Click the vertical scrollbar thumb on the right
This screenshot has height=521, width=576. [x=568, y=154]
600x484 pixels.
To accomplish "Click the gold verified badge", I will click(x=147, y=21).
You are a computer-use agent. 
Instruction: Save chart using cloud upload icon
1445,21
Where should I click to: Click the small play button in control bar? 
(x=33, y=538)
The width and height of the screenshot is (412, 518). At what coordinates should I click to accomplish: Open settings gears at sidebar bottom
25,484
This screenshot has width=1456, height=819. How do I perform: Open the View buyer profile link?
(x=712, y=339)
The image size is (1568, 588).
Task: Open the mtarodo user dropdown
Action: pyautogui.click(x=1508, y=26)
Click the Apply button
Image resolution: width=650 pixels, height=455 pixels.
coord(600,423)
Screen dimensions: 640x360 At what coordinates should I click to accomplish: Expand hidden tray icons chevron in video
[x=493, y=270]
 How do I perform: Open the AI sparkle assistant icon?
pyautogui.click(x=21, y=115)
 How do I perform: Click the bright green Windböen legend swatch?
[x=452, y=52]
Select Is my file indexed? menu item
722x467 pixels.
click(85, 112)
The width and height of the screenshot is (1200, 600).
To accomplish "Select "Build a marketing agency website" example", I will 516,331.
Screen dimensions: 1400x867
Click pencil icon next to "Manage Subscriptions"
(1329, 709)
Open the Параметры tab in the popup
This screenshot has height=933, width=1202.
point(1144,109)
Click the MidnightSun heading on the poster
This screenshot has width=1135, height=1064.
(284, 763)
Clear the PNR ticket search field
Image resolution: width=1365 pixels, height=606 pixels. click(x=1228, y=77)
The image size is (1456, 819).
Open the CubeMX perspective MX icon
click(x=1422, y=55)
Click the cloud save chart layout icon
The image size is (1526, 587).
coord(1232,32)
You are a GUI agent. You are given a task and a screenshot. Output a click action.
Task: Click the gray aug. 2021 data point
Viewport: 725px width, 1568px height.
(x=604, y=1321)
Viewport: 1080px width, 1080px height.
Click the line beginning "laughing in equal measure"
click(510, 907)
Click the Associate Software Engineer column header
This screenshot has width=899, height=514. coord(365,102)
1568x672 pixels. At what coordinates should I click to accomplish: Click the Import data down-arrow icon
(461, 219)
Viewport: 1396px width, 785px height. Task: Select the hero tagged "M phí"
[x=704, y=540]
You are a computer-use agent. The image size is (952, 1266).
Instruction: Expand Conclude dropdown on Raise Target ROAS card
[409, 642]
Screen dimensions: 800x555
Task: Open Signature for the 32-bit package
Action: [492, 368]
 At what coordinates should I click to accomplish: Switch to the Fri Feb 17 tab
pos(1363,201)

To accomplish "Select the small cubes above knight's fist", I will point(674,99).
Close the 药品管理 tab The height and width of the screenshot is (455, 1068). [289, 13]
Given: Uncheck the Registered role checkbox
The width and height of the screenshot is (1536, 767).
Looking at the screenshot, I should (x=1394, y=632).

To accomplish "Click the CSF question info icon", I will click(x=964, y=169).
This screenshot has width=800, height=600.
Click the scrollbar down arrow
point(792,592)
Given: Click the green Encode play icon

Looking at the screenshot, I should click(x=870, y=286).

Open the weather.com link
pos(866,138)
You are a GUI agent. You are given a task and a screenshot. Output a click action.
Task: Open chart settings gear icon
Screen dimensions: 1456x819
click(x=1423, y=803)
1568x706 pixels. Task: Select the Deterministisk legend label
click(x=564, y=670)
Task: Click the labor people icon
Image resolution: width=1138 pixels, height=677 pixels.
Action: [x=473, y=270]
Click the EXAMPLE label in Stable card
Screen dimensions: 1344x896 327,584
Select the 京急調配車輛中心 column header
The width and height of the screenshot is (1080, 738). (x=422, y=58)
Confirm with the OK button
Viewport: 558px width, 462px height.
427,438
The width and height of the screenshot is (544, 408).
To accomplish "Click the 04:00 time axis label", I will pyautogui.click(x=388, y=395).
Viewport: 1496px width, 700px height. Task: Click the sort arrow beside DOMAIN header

--------

WRITTEN TASK: Copy out every line of the listing above without changing anything.

ANSWER TO THIS PROBLEM:
Click the vertical scrollbar thumb on the right
This screenshot has height=521, width=576. [x=568, y=154]
600x484 pixels.
To accomplish "Click the gold verified badge", I will click(x=147, y=21).
You are a computer-use agent. 
Instruction: Save chart using cloud upload icon
1445,21
Where should I click to: Click the small play button in control bar? 
(x=33, y=538)
The width and height of the screenshot is (412, 518). At what coordinates should I click to accomplish: Open settings gears at sidebar bottom
25,484
This screenshot has width=1456, height=819. How do I perform: Open the View buyer profile link?
(x=712, y=339)
The image size is (1568, 588).
Task: Open the mtarodo user dropdown
Action: pyautogui.click(x=1508, y=26)
Click the Apply button
Image resolution: width=650 pixels, height=455 pixels.
coord(600,423)
Screen dimensions: 640x360 At what coordinates should I click to accomplish: Expand hidden tray icons chevron in video
[x=493, y=270]
 How do I perform: Open the AI sparkle assistant icon?
pyautogui.click(x=21, y=115)
 How do I perform: Click the bright green Windböen legend swatch?
[x=452, y=52]
Select Is my file indexed? menu item
722x467 pixels.
click(85, 112)
The width and height of the screenshot is (1200, 600).
To accomplish "Select "Build a marketing agency website" example", I will 516,331.
Screen dimensions: 1400x867
Click pencil icon next to "Manage Subscriptions"
(1329, 709)
Open the Параметры tab in the popup
This screenshot has height=933, width=1202.
point(1144,109)
Click the MidnightSun heading on the poster
This screenshot has width=1135, height=1064.
(284, 763)
Clear the PNR ticket search field
Image resolution: width=1365 pixels, height=606 pixels. click(x=1228, y=77)
The image size is (1456, 819).
Open the CubeMX perspective MX icon
click(x=1422, y=55)
Click the cloud save chart layout icon
The image size is (1526, 587).
coord(1232,32)
You are a GUI agent. You are given a task and a screenshot. Output a click action.
Task: Click the gray aug. 2021 data point
Viewport: 725px width, 1568px height.
(x=604, y=1321)
Viewport: 1080px width, 1080px height.
Click the line beginning "laughing in equal measure"
click(510, 907)
Click the Associate Software Engineer column header
This screenshot has width=899, height=514. coord(365,102)
1568x672 pixels. At what coordinates should I click to accomplish: Click the Import data down-arrow icon
(461, 219)
Viewport: 1396px width, 785px height. Task: Select the hero tagged "M phí"
[x=704, y=540]
You are a computer-use agent. The image size is (952, 1266).
Instruction: Expand Conclude dropdown on Raise Target ROAS card
[409, 642]
Screen dimensions: 800x555
Task: Open Signature for the 32-bit package
Action: [492, 368]
 At what coordinates should I click to accomplish: Switch to the Fri Feb 17 tab
pos(1363,201)

To accomplish "Select the small cubes above knight's fist", I will point(674,99).
Close the 药品管理 tab The height and width of the screenshot is (455, 1068). [289, 13]
Given: Uncheck the Registered role checkbox
The width and height of the screenshot is (1536, 767).
Looking at the screenshot, I should (x=1394, y=632).

To accomplish "Click the CSF question info icon", I will click(x=964, y=169).
This screenshot has width=800, height=600.
Click the scrollbar down arrow
point(792,592)
Given: Click the green Encode play icon

Looking at the screenshot, I should click(x=870, y=286).

Open the weather.com link
pos(866,138)
You are a GUI agent. You are given a task and a screenshot. Output a click action.
Task: Open chart settings gear icon
Screen dimensions: 1456x819
click(x=1423, y=803)
1568x706 pixels. Task: Select the Deterministisk legend label
click(x=564, y=670)
Task: Click the labor people icon
Image resolution: width=1138 pixels, height=677 pixels.
Action: [x=473, y=270]
Click the EXAMPLE label in Stable card
Screen dimensions: 1344x896 327,584
Select the 京急調配車輛中心 column header
The width and height of the screenshot is (1080, 738). (x=422, y=58)
Confirm with the OK button
Viewport: 558px width, 462px height.
427,438
The width and height of the screenshot is (544, 408).
To accomplish "Click the 04:00 time axis label", I will pyautogui.click(x=388, y=395).
Viewport: 1496px width, 700px height. Task: Click the sort arrow beside DOMAIN header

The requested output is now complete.